Print all of the records below again without a single difference.

BEGIN DATA FOR THIS EXERCISE

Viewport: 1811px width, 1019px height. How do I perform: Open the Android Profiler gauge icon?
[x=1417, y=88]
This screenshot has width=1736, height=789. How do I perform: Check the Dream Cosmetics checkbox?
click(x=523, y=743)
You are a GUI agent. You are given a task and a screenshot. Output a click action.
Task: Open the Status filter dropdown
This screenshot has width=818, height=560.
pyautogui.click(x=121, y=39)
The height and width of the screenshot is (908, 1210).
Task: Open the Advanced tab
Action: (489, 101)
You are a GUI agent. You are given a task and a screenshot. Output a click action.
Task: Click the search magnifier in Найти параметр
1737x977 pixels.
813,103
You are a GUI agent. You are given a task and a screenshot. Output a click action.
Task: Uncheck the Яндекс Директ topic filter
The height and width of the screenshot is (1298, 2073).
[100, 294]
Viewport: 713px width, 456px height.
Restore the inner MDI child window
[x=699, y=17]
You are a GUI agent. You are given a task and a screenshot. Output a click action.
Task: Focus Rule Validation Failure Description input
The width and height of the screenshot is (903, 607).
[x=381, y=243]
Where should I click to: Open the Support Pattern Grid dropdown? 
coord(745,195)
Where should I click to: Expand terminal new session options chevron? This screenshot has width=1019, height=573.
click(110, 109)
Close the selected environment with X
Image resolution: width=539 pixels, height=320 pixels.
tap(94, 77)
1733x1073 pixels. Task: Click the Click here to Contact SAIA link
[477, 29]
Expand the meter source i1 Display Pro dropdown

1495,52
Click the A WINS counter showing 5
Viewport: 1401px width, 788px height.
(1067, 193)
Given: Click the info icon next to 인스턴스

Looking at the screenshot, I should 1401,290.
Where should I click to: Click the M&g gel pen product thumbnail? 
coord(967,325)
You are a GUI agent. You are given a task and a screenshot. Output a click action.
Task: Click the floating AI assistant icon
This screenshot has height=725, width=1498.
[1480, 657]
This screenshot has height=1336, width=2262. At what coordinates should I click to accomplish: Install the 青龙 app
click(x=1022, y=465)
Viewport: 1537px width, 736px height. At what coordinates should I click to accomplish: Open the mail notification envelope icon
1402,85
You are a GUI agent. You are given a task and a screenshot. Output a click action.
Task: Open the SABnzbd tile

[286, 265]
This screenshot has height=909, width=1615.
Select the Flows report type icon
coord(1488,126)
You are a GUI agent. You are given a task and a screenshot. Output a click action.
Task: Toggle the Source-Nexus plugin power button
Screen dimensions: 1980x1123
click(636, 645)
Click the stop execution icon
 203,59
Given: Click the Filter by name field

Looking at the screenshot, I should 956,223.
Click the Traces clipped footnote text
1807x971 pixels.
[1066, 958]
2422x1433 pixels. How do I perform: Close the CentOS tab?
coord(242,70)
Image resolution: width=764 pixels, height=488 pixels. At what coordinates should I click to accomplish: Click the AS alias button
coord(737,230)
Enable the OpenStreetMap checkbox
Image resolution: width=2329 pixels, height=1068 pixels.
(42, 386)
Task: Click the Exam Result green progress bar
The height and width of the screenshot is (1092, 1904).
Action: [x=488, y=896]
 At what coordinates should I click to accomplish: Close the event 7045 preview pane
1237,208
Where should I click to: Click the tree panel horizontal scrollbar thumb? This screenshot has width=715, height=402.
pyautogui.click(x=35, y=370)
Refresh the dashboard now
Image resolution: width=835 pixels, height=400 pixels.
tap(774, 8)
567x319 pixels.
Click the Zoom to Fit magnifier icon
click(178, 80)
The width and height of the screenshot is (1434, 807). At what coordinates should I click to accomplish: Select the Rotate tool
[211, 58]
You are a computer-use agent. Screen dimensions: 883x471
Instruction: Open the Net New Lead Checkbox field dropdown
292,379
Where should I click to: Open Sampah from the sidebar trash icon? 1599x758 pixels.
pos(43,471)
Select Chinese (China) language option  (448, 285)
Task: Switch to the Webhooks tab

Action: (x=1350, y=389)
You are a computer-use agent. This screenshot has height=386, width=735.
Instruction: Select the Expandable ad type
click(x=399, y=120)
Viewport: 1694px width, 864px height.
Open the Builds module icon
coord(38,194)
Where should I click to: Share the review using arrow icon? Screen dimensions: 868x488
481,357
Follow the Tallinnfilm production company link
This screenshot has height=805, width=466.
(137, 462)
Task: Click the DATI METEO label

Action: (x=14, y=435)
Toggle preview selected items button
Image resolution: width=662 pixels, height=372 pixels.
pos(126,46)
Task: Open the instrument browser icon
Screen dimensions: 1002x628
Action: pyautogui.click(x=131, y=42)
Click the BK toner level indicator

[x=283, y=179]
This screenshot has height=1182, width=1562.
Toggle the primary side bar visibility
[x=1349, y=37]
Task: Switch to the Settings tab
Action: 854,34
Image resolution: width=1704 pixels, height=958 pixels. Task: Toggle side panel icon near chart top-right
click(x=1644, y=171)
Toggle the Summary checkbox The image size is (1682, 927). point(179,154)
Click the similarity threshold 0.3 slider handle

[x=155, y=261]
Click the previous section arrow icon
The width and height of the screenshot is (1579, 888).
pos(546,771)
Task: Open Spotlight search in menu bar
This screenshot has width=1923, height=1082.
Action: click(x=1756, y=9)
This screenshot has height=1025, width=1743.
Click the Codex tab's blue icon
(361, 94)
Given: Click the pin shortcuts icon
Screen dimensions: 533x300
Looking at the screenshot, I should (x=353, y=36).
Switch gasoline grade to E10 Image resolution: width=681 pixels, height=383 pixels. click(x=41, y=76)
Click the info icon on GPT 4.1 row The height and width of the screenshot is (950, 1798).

END DATA FOR THIS EXERCISE

## [REPLY]
Viewport: 1811px width, 1019px height. How do I perform: Open the Android Profiler gauge icon?
[x=1417, y=88]
This screenshot has width=1736, height=789. How do I perform: Check the Dream Cosmetics checkbox?
click(x=523, y=743)
You are a GUI agent. You are given a task and a screenshot. Output a click action.
Task: Open the Status filter dropdown
This screenshot has width=818, height=560.
pyautogui.click(x=121, y=39)
The height and width of the screenshot is (908, 1210).
Task: Open the Advanced tab
Action: (489, 101)
You are a GUI agent. You are given a task and a screenshot. Output a click action.
Task: Click the search magnifier in Найти параметр
1737x977 pixels.
813,103
You are a GUI agent. You are given a task and a screenshot. Output a click action.
Task: Uncheck the Яндекс Директ topic filter
The height and width of the screenshot is (1298, 2073).
[100, 294]
Viewport: 713px width, 456px height.
Restore the inner MDI child window
[x=699, y=17]
You are a GUI agent. You are given a task and a screenshot. Output a click action.
Task: Focus Rule Validation Failure Description input
The width and height of the screenshot is (903, 607).
[x=381, y=243]
Where should I click to: Open the Support Pattern Grid dropdown? 
coord(745,195)
Where should I click to: Expand terminal new session options chevron? This screenshot has width=1019, height=573.
click(110, 109)
Close the selected environment with X
Image resolution: width=539 pixels, height=320 pixels.
tap(94, 77)
1733x1073 pixels. Task: Click the Click here to Contact SAIA link
[477, 29]
Expand the meter source i1 Display Pro dropdown

1495,52
Click the A WINS counter showing 5
Viewport: 1401px width, 788px height.
(1067, 193)
Given: Click the info icon next to 인스턴스

Looking at the screenshot, I should 1401,290.
Where should I click to: Click the M&g gel pen product thumbnail? 
coord(967,325)
You are a GUI agent. You are given a task and a screenshot. Output a click action.
Task: Click the floating AI assistant icon
This screenshot has height=725, width=1498.
[1480, 657]
This screenshot has height=1336, width=2262. At what coordinates should I click to accomplish: Install the 青龙 app
click(x=1022, y=465)
Viewport: 1537px width, 736px height. At what coordinates should I click to accomplish: Open the mail notification envelope icon
1402,85
You are a GUI agent. You are given a task and a screenshot. Output a click action.
Task: Open the SABnzbd tile

[286, 265]
This screenshot has height=909, width=1615.
Select the Flows report type icon
coord(1488,126)
You are a GUI agent. You are given a task and a screenshot. Output a click action.
Task: Toggle the Source-Nexus plugin power button
Screen dimensions: 1980x1123
click(636, 645)
Click the stop execution icon
 203,59
Given: Click the Filter by name field

Looking at the screenshot, I should 956,223.
Click the Traces clipped footnote text
1807x971 pixels.
[1066, 958]
2422x1433 pixels. How do I perform: Close the CentOS tab?
coord(242,70)
Image resolution: width=764 pixels, height=488 pixels. At what coordinates should I click to accomplish: Click the AS alias button
coord(737,230)
Enable the OpenStreetMap checkbox
Image resolution: width=2329 pixels, height=1068 pixels.
(42, 386)
Task: Click the Exam Result green progress bar
The height and width of the screenshot is (1092, 1904).
Action: [x=488, y=896]
 At what coordinates should I click to accomplish: Close the event 7045 preview pane
1237,208
Where should I click to: Click the tree panel horizontal scrollbar thumb? This screenshot has width=715, height=402.
pyautogui.click(x=35, y=370)
Refresh the dashboard now
Image resolution: width=835 pixels, height=400 pixels.
tap(774, 8)
567x319 pixels.
Click the Zoom to Fit magnifier icon
click(178, 80)
The width and height of the screenshot is (1434, 807). At what coordinates should I click to accomplish: Select the Rotate tool
[211, 58]
You are a computer-use agent. Screen dimensions: 883x471
Instruction: Open the Net New Lead Checkbox field dropdown
292,379
Where should I click to: Open Sampah from the sidebar trash icon? 1599x758 pixels.
pos(43,471)
Select Chinese (China) language option  (448, 285)
Task: Switch to the Webhooks tab

Action: (x=1350, y=389)
You are a computer-use agent. This screenshot has height=386, width=735.
Instruction: Select the Expandable ad type
click(x=399, y=120)
Viewport: 1694px width, 864px height.
Open the Builds module icon
coord(38,194)
Where should I click to: Share the review using arrow icon? Screen dimensions: 868x488
481,357
Follow the Tallinnfilm production company link
This screenshot has height=805, width=466.
(137, 462)
Task: Click the DATI METEO label

Action: (x=14, y=435)
Toggle preview selected items button
Image resolution: width=662 pixels, height=372 pixels.
pos(126,46)
Task: Open the instrument browser icon
Screen dimensions: 1002x628
Action: pyautogui.click(x=131, y=42)
Click the BK toner level indicator

[x=283, y=179]
This screenshot has height=1182, width=1562.
Toggle the primary side bar visibility
[x=1349, y=37]
Task: Switch to the Settings tab
Action: 854,34
Image resolution: width=1704 pixels, height=958 pixels. Task: Toggle side panel icon near chart top-right
click(x=1644, y=171)
Toggle the Summary checkbox The image size is (1682, 927). point(179,154)
Click the similarity threshold 0.3 slider handle

[x=155, y=261]
Click the previous section arrow icon
The width and height of the screenshot is (1579, 888).
pos(546,771)
Task: Open Spotlight search in menu bar
This screenshot has width=1923, height=1082.
Action: click(x=1756, y=9)
This screenshot has height=1025, width=1743.
Click the Codex tab's blue icon
(361, 94)
Given: Click the pin shortcuts icon
Screen dimensions: 533x300
Looking at the screenshot, I should (x=353, y=36).
Switch gasoline grade to E10 Image resolution: width=681 pixels, height=383 pixels. click(x=41, y=76)
Click the info icon on GPT 4.1 row The height and width of the screenshot is (950, 1798).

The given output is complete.